W dzisiejszym wydaniu węgierskiego dziennika „Magyar Hirlap” ukazał się wywiad z szefem polskiej dyplomacji prof. Zbigniewem Rauem, w którym poruszono m.in. tematy związane z Grupą Wyszehradzką i inicjatywą Trójmorza. Szef polskiego MSZ, wymieniając cele polskiej dyplomacji, wskazał właśnie na wzmacnianie obecności w tych projektach.

- „Przede wszystkim chcemy wzmocnić naszą obecność w regionie w ramach Grupy Wyszehradzkiej i inicjatywy Trójmorza, ponieważ współpraca tych organizacji wzmacnia wspólną tożsamość Europy Środkowej” – powiedział minister Zbigniew Rau w rozmowie z węgierskim dziennikiem.

Zaznaczył, że po rekonstrukcji polskiego rządu nie przewiduje żadnych rewolucyjnych zmian w kierunku polskiej dyplomacji, który został wyznaczony w ostatnich latach. Podkreślił, że jedną z głównych osi polskiej polityki europejskiej będzie polska prezydencja w V4.

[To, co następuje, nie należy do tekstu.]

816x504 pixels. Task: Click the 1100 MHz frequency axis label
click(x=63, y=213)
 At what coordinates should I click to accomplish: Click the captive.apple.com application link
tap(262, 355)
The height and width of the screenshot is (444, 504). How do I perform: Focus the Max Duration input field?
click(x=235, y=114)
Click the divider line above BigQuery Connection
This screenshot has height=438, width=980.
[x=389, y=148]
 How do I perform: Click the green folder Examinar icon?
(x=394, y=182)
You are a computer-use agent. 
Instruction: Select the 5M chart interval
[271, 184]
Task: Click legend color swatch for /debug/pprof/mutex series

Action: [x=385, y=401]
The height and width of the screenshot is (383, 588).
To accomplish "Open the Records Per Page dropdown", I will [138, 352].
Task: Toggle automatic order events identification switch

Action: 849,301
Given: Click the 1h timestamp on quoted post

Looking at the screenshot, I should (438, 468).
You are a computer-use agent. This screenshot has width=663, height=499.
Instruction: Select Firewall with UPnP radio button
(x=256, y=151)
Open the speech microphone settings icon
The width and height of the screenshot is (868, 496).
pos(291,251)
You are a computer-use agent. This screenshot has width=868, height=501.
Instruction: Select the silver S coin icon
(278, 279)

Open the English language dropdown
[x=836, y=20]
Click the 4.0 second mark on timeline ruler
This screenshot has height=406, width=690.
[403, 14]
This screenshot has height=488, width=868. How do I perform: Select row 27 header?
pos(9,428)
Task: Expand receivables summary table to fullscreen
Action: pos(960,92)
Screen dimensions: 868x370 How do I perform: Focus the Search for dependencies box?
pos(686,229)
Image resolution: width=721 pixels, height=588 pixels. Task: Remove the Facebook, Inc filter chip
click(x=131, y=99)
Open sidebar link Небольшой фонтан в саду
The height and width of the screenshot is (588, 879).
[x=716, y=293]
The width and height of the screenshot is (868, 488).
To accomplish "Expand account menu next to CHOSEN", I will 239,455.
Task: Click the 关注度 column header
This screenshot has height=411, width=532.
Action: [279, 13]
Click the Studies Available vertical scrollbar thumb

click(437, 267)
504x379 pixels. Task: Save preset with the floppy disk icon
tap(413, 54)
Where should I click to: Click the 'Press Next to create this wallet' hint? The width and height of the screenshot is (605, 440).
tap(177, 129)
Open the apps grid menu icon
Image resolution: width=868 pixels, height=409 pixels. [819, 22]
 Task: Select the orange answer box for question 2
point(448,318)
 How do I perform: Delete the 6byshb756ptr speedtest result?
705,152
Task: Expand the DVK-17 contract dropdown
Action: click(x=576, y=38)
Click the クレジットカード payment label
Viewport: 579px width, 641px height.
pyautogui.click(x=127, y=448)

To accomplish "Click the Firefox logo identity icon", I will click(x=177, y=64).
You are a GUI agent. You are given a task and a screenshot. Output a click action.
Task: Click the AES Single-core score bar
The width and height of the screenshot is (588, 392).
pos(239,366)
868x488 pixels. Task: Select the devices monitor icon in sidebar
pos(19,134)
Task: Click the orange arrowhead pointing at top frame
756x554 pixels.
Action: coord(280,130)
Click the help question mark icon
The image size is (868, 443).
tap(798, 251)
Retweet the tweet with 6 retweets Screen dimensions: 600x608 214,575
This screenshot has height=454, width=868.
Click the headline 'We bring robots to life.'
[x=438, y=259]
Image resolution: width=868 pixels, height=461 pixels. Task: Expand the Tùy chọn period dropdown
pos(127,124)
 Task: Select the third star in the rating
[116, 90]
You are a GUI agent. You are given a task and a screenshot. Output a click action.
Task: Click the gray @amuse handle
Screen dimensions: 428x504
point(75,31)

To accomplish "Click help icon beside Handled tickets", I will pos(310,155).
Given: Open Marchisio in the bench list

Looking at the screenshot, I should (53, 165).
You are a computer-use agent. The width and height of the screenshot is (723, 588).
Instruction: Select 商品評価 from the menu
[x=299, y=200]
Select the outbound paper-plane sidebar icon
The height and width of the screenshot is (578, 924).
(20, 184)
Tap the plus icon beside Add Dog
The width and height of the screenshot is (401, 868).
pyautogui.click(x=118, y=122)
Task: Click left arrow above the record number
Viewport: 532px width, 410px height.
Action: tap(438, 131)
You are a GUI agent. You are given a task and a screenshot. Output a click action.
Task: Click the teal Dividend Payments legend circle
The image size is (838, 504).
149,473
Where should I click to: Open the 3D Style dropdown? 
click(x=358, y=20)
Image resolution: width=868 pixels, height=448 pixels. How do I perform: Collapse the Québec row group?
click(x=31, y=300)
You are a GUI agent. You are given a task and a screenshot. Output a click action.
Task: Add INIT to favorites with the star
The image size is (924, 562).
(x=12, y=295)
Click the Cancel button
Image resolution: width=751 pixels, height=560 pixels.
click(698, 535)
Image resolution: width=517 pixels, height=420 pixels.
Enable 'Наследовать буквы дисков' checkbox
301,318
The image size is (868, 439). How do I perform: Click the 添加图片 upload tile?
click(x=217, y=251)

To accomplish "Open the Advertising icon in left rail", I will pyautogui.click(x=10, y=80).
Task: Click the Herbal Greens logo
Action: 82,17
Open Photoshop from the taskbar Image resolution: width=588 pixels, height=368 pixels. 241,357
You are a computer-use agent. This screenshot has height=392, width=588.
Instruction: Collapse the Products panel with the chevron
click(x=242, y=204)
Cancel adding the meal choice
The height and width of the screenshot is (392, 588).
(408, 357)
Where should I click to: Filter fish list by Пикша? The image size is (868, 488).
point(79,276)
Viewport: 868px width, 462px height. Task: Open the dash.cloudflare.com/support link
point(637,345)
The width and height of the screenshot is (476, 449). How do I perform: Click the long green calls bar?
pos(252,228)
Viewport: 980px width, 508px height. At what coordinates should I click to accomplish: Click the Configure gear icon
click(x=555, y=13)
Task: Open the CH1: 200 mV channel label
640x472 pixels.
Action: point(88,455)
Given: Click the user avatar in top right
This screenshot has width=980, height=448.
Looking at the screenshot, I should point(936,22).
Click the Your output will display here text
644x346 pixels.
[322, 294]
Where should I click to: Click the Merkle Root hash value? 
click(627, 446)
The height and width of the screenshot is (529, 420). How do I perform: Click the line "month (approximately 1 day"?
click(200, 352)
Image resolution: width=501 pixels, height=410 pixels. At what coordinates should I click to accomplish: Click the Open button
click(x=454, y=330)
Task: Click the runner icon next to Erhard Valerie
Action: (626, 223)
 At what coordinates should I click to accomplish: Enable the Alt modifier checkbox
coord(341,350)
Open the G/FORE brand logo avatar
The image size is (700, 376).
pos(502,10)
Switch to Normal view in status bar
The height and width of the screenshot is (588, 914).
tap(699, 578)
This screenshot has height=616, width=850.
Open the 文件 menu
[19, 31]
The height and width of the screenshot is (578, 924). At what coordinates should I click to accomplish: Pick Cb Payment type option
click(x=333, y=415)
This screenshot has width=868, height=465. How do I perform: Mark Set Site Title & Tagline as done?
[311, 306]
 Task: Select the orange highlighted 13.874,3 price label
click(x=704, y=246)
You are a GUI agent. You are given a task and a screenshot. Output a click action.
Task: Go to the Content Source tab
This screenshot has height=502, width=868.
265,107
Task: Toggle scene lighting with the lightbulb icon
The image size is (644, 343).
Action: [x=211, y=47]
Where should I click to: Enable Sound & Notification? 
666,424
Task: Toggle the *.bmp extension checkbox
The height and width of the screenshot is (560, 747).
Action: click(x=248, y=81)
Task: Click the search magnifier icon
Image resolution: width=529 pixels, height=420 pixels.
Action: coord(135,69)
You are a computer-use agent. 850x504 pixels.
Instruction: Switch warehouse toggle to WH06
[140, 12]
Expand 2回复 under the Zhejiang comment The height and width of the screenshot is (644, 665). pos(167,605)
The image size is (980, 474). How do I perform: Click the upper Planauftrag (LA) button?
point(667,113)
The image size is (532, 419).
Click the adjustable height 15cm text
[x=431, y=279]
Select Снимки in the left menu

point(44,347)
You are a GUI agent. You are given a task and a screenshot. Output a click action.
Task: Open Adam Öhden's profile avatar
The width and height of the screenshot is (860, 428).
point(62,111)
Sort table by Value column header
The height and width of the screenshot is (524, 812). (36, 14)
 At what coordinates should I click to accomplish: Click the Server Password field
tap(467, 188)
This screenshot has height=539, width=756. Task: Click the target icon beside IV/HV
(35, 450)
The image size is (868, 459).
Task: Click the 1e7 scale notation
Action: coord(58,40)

W ramach programu przewodnictwa w Grupie Wyszehradzkiej Polska chce skupić się m.in. na zamknięciu negocjacji dot. unijnego budżetu i funduszu odbudowy, na brexicie czy współpracy ze wschodnimi sąsiadami UE.

W ramach Trójmorza natomiast Polska będzie dążyła do rozwijania na osi północ-południe wspólnej infrastruktury cyfrowej, transportowej i energetycznej.

Kolejnym ważnym zadaniem stawianym sobie przez Polskę jest utrzymanie ścisłej współpracy ze Stanami Zjednoczonymi. Przy tym szef MSZ podkreślił, że Polska jest aktywna na forum UE;

- „Naszym stałym priorytetem jest dążenie do rozwiązania konfliktu zbrojnego na wschodzie Ukrainy oraz osłabienie konsekwencji rosyjskiej agresji. Ponieważ mnóstwo zależy od drugiej strony, będziemy się starali przełamać impas w dwustronnych stosunkach z Rosją” – mówił polityk.

W kwestii kryzysu na Białorusi prof. Rau zaznacza, że powinien on zostać pokonany przy pomocy pokojowych metod. Jedną z pożądanych w jego ocenie form pomocy ze strony UE jest pakiet mający pomóc w przeobrażeniu białoruskiej gospodarki.